ENTRIES SUPPLIED:
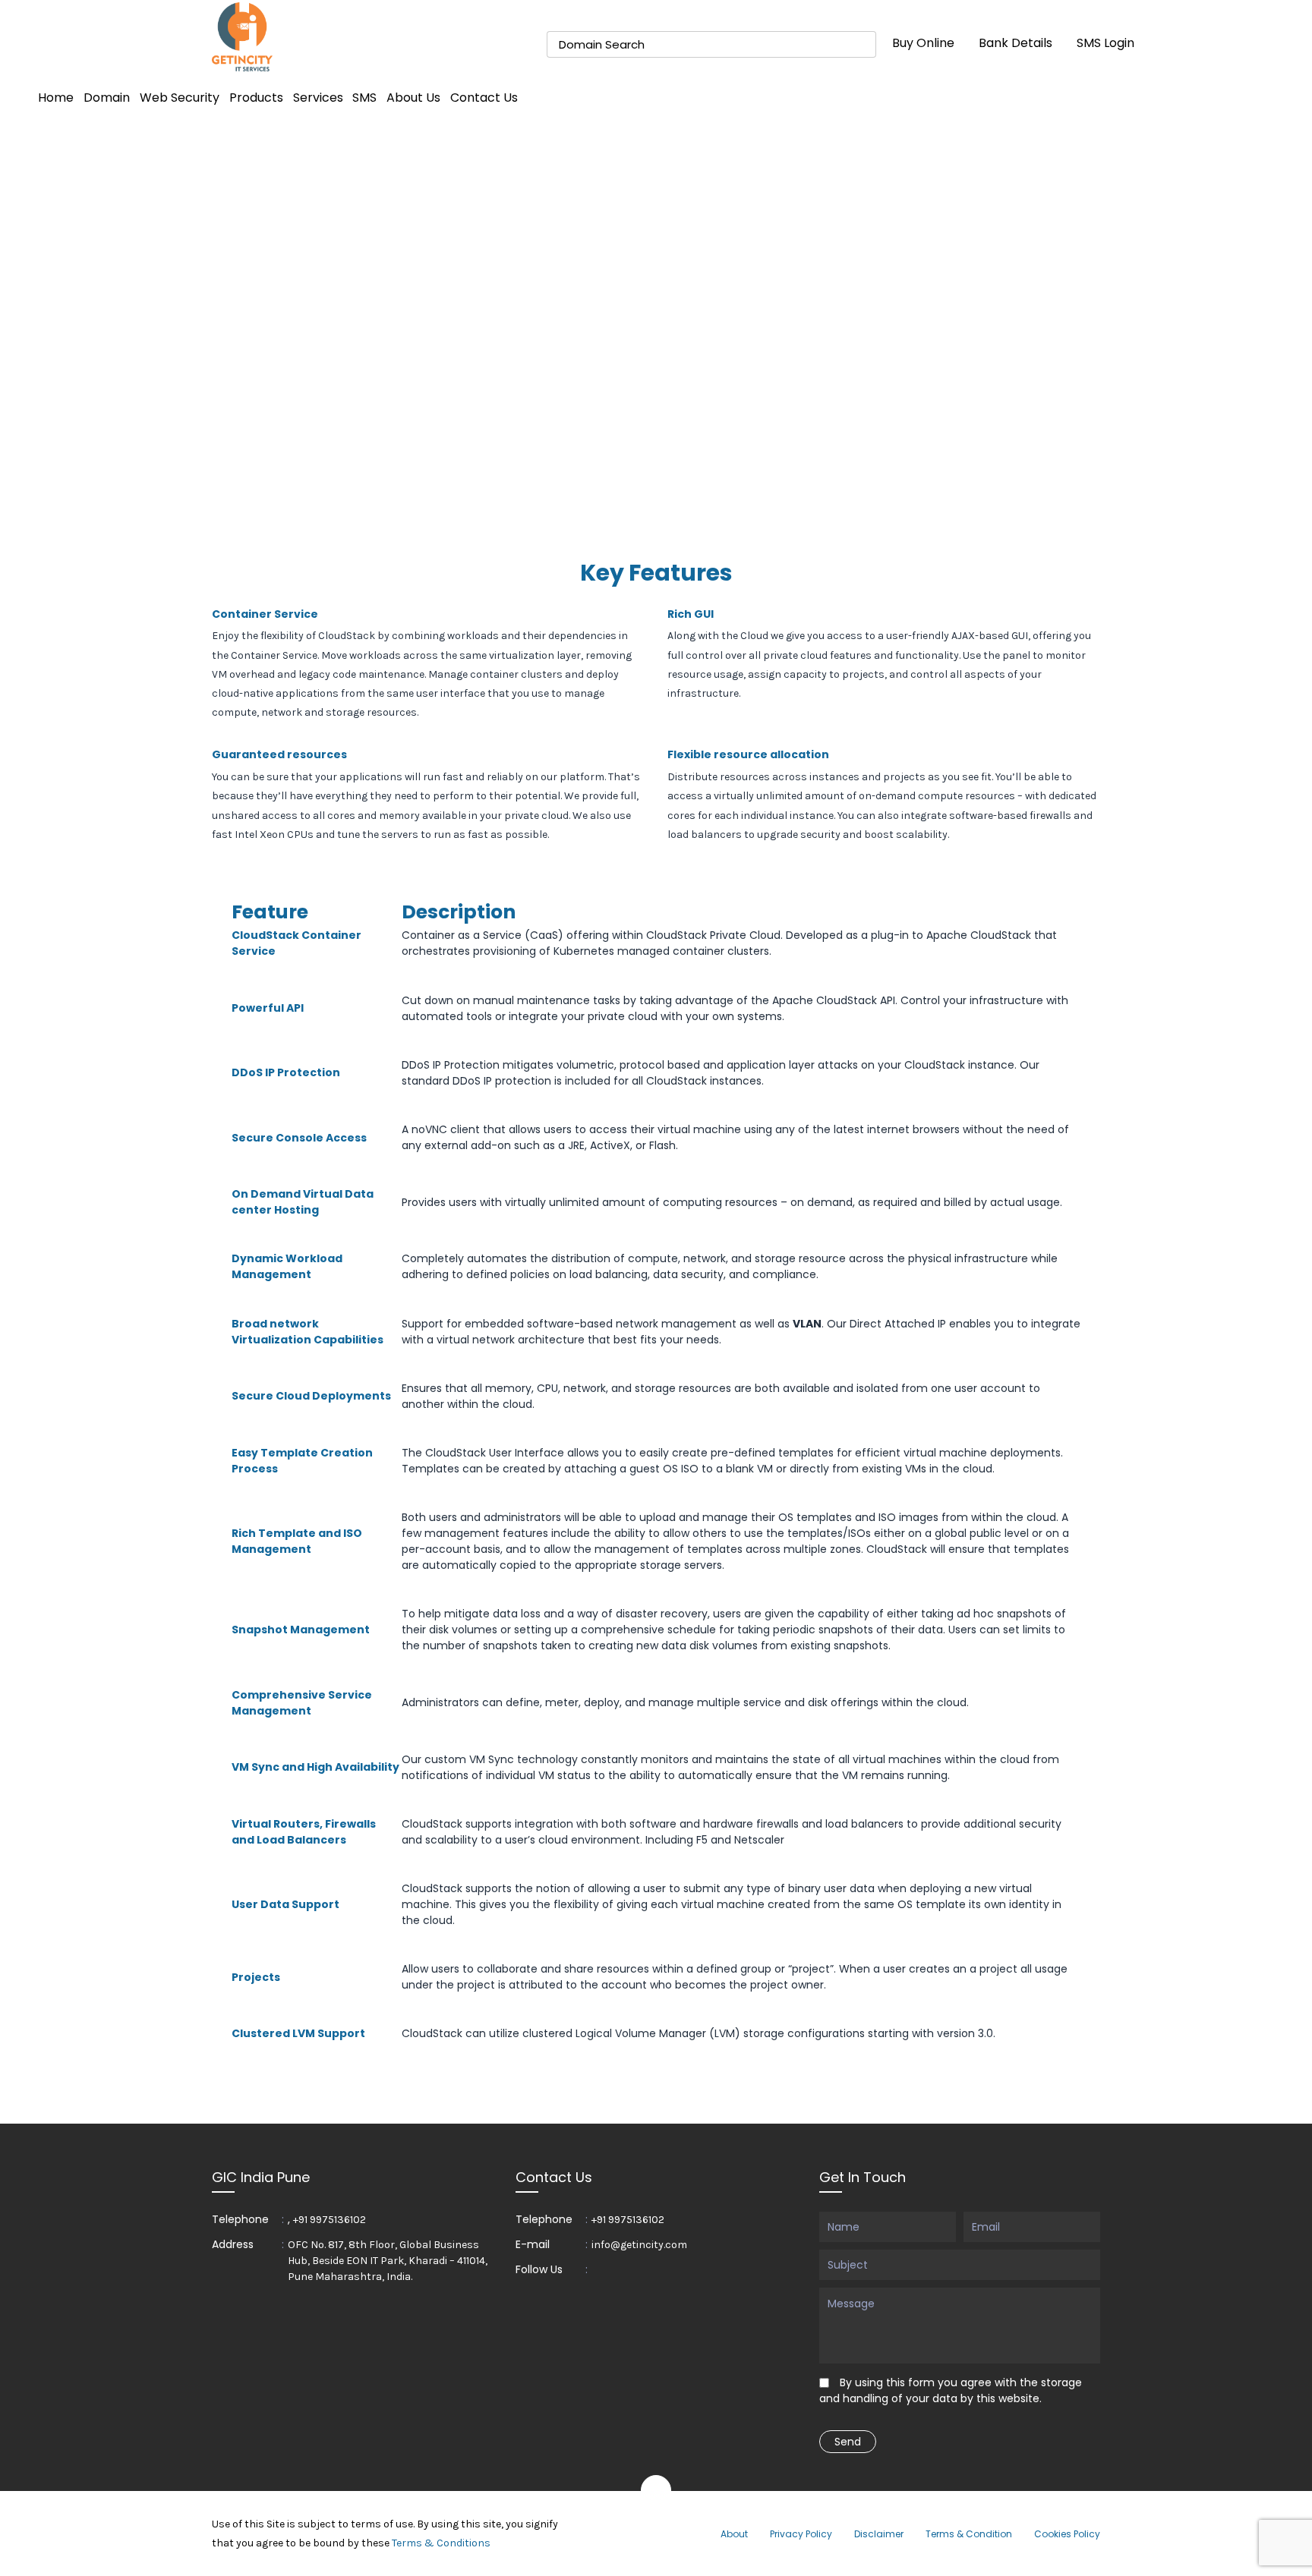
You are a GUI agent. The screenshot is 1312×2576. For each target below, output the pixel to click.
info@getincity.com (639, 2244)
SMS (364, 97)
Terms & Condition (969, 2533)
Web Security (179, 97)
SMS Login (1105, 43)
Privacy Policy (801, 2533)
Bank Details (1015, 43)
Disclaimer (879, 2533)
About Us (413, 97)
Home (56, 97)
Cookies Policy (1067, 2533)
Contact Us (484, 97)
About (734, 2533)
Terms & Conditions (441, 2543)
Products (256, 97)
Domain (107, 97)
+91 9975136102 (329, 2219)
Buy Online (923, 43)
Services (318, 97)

EXERCISE DETAILS:
Give back the lines above exactly, from the one with "Home (56, 97)" through the last line.

FINAL ANSWER:
Home (56, 97)
Cookies Policy (1067, 2533)
Contact Us (484, 97)
About (734, 2533)
Terms & Conditions (441, 2543)
Products (256, 97)
Domain (107, 97)
+91 9975136102 (329, 2219)
Buy Online (923, 43)
Services (318, 97)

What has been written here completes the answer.